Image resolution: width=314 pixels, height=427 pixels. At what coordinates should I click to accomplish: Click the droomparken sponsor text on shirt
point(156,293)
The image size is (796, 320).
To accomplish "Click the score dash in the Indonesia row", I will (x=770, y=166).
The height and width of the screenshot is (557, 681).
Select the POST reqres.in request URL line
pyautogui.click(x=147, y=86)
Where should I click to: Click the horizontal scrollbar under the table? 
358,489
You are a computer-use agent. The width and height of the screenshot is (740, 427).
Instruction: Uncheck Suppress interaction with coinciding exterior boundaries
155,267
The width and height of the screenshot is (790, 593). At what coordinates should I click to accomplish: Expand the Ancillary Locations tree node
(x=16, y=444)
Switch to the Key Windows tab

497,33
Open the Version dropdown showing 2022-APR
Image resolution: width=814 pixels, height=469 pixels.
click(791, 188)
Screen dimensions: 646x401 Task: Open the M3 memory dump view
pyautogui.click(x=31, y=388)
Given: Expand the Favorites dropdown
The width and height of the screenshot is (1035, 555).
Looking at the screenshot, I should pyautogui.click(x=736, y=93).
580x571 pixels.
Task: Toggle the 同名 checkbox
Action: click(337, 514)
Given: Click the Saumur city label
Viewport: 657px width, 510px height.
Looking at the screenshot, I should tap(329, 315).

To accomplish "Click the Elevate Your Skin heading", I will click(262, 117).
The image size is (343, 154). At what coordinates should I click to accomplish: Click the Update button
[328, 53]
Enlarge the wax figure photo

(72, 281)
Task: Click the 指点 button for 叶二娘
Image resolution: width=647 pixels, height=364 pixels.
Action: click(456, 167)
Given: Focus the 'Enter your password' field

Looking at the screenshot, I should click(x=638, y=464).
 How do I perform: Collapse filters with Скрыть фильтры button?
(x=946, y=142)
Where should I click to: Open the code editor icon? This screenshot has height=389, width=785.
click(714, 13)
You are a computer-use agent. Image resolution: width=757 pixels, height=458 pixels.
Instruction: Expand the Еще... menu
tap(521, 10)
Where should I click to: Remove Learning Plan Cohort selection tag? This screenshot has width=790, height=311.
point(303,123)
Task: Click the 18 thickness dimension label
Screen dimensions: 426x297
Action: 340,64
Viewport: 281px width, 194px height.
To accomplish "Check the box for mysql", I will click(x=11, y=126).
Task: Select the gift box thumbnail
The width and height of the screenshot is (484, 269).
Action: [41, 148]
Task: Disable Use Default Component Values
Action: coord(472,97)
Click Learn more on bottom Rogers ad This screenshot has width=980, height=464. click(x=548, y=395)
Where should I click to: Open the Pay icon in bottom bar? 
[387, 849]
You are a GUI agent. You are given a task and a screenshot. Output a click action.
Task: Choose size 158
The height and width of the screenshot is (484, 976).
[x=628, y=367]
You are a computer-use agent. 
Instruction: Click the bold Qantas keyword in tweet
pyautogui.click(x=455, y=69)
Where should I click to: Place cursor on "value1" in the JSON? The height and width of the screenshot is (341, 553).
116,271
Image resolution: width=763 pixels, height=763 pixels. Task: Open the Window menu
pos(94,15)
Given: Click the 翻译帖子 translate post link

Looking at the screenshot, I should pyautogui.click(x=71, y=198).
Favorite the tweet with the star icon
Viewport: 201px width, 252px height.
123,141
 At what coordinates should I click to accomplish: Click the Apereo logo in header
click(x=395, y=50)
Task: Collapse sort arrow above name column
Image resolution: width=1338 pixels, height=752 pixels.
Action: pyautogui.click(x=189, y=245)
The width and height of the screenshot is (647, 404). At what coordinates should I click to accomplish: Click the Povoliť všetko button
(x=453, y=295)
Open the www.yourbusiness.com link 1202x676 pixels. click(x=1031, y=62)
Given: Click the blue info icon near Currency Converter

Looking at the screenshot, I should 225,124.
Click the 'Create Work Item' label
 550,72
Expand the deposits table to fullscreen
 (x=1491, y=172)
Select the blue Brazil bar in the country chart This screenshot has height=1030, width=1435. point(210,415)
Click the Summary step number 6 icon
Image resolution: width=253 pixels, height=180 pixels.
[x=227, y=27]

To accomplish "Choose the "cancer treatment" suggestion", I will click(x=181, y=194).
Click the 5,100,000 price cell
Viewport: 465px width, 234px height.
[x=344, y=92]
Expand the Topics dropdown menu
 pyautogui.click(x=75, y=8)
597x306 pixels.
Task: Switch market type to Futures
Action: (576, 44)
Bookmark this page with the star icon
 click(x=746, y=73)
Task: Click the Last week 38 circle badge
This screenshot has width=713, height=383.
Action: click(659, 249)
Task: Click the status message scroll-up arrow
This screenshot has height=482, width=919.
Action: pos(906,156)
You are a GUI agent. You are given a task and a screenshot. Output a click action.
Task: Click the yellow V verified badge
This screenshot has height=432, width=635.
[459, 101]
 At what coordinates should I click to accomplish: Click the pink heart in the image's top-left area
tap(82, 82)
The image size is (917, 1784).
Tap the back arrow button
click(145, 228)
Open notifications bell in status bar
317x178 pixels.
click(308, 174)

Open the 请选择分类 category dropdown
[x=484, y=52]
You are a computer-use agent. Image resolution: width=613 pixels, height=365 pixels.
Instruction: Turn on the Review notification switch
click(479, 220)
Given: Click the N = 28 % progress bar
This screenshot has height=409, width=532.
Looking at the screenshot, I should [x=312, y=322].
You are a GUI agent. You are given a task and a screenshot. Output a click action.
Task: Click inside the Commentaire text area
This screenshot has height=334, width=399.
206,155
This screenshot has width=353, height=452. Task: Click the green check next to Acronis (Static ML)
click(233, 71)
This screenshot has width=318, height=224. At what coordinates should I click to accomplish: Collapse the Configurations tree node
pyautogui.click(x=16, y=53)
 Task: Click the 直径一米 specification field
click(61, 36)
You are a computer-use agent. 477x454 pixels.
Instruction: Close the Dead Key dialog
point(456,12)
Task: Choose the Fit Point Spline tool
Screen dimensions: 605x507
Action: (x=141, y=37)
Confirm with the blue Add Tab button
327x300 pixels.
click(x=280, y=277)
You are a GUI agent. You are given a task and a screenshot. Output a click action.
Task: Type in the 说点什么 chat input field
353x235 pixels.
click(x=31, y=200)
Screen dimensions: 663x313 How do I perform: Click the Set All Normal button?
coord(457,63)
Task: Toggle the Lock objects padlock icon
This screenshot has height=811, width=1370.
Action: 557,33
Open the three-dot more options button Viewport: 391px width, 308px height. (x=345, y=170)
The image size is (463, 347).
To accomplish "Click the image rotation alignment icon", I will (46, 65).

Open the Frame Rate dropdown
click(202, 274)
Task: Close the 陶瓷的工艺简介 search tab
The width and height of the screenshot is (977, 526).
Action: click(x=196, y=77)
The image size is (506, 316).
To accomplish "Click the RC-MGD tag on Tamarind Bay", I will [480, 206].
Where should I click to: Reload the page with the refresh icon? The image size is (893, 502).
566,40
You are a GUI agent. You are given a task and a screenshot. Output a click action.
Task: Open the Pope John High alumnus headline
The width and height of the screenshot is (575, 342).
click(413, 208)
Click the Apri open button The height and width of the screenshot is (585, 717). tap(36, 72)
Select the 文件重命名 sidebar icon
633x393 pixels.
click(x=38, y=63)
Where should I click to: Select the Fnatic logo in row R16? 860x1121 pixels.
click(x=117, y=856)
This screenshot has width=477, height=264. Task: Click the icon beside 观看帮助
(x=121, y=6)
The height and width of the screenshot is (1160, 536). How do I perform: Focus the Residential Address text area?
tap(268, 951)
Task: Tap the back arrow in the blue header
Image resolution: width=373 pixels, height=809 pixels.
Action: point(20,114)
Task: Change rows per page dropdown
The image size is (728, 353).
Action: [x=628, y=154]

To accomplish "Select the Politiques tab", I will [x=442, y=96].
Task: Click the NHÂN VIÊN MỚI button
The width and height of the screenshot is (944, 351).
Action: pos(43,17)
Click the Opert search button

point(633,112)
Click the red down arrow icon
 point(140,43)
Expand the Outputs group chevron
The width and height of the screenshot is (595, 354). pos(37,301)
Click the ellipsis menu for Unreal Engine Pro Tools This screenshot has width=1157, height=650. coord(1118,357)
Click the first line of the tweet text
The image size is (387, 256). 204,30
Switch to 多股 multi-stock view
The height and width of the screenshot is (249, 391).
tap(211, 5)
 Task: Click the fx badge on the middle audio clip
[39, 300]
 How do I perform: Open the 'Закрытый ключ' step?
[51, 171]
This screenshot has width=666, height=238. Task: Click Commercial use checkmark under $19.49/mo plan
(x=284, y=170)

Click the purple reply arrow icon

= = = = = = =

What to produce: Could you please copy the lines of the listing above exactly, from its first line through the line bearing "The height and width of the screenshot is (557, 681).", and nothing more?

Result below:
Image resolution: width=314 pixels, height=427 pixels. At what coordinates should I click to accomplish: Click the droomparken sponsor text on shirt
point(156,293)
The image size is (796, 320).
To accomplish "Click the score dash in the Indonesia row", I will (x=770, y=166).
The height and width of the screenshot is (557, 681).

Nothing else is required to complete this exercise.